EFFECTS OF THE PROLYL 4-HYDROXYLASE PROINHIBITOR HOE-077 ON HUMAN AND RAT HEPATOCYTES IN PRIMARY CULTURE

Alterations in extracellular matrix occur in many chronic liver diseases leading to the formation of hepatic fibrosis. We have studied the effects of the putative hepatoselective fibrosuppressive compound HOE 077, a proinhibitor of prolyl 4-hydroxylase, on normal adult human and rat hepatocytes in primary culture. In human hepatocyte cultures, the cytotoxicity of HOE 077 was assessed after a 20-h treatment at concentrations ranging from 0.125 to 2 mg/ml of medium. No significant change was found in cell morphology, neutral red uptake, red oil staining, lactate dehydrogenase release, tetrazolium salt reduction, ethoxyresorufin O-deethylase activity and protein synthesis; however, HOE 077 slightly decreased DNA synthesis at 2 mg/ml. In rat hepatocyte cultures, the cytotoxicity of the compound was assessed by testing the same parameters after a daily exposure of cultures for 2 days or 4 days, at concentrations ranging from 0.25 to 4.5 mg/ml of medium. Whatever the concentration, the compound had no obvious morphological effect. However, hepatocytes were less spread at the concentration of 4.5 mg/ml. HOE 077 at 2 mg/ml slightly decreased neutral red uptake but was without obvious effect on protein synthesis after 2 days. By contrast, on day 4, protein synthesis was markedly reduced in hepatocyte cultures exposed to HOE 077 at 4.5 mg/ml.
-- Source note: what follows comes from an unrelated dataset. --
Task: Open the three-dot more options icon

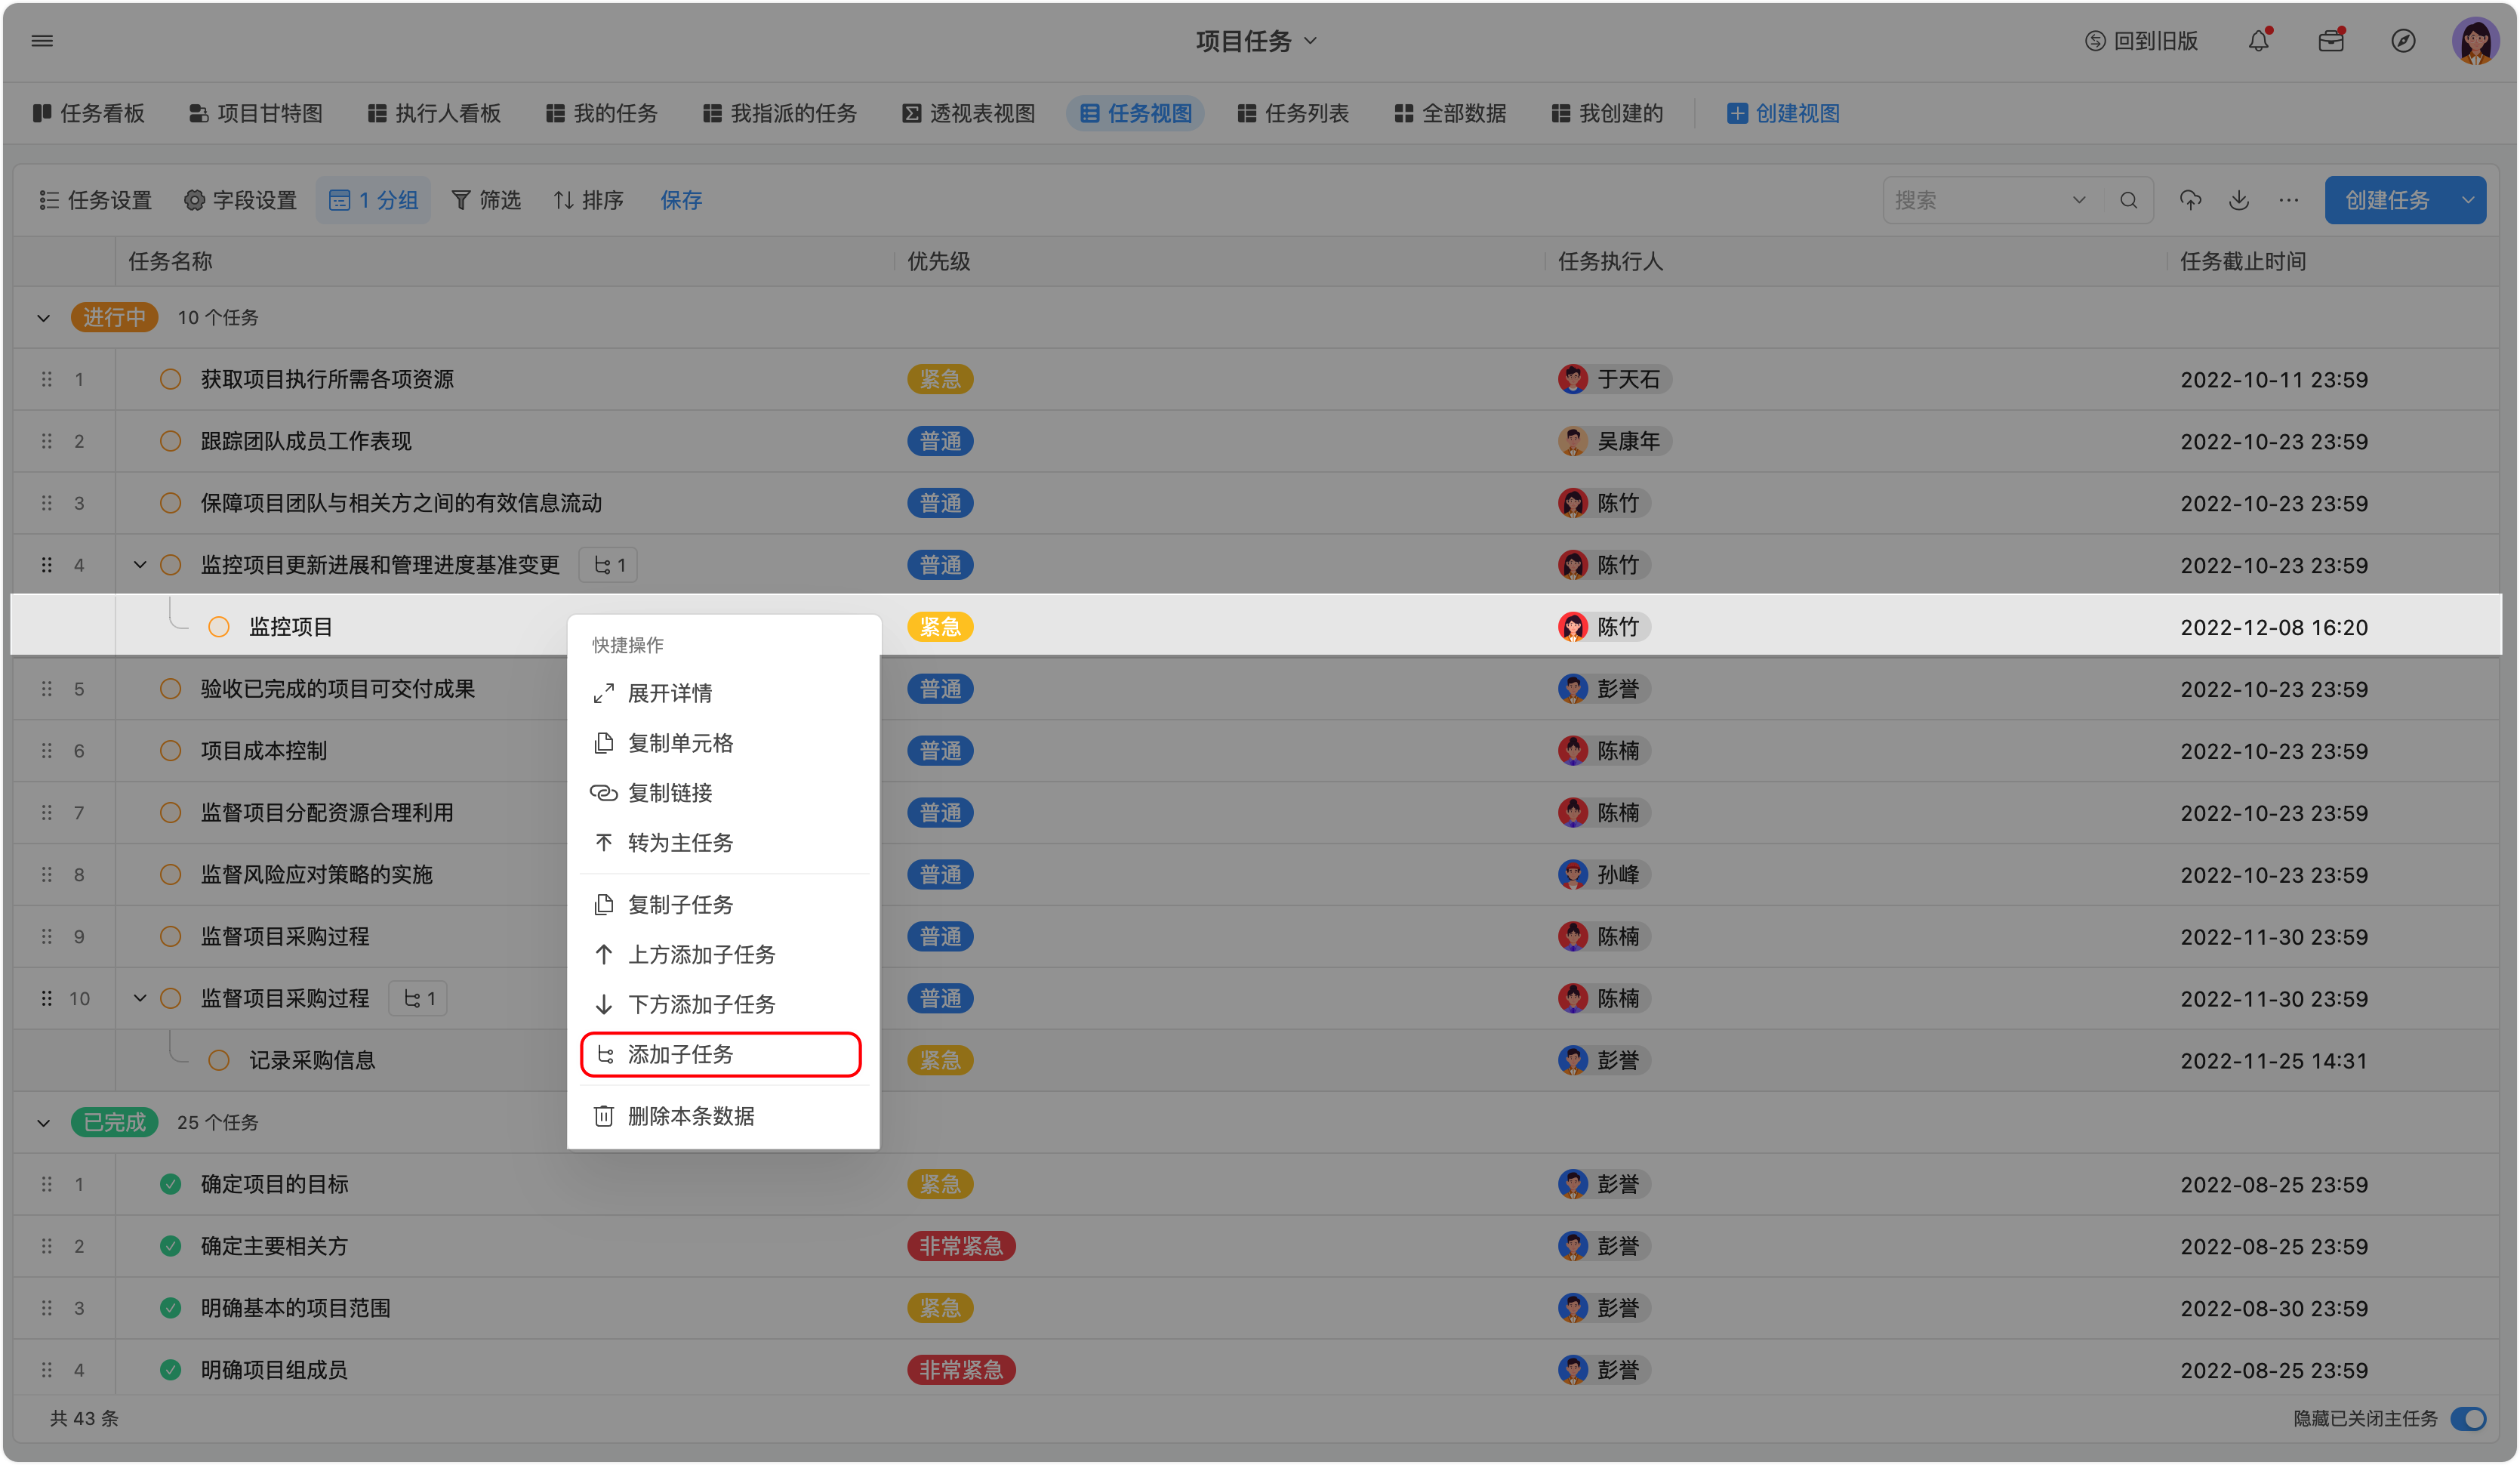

Hydroxyproline content determination in media from 4-day-old hepatocyte cultures incubated with HOE 077 at 0.5 to 4.5 mg/ml, showed a dose-dependent decrease in the hydroxyproline/proline ratio in acetic acid soluble material. By indirect immunoperoxidase, intracellular collagen IV was found to be inhibited in hepatocyte cultures after 4 days of exposure to 4.5 mg/ml HOE 077. Biotransformation of HOE 077 was studied in both rat and human hepatocyte cultures. Three radiolabelled metabolites were detected by thin-layer chromatography of both cell layers and media following a 20-h incubation of either human or rat hepatocytes with [C-14]HOE 077 (0.2 mg/ml). These data show that HOE 077 is not cytotoxic to both human and rat hepatocytes at concentrations as high as 2 mg/ml, and is converted to the same metabolites in both cells, and inhibits hydroxylation of proline in 4-day-old rat hepatocyte cultures.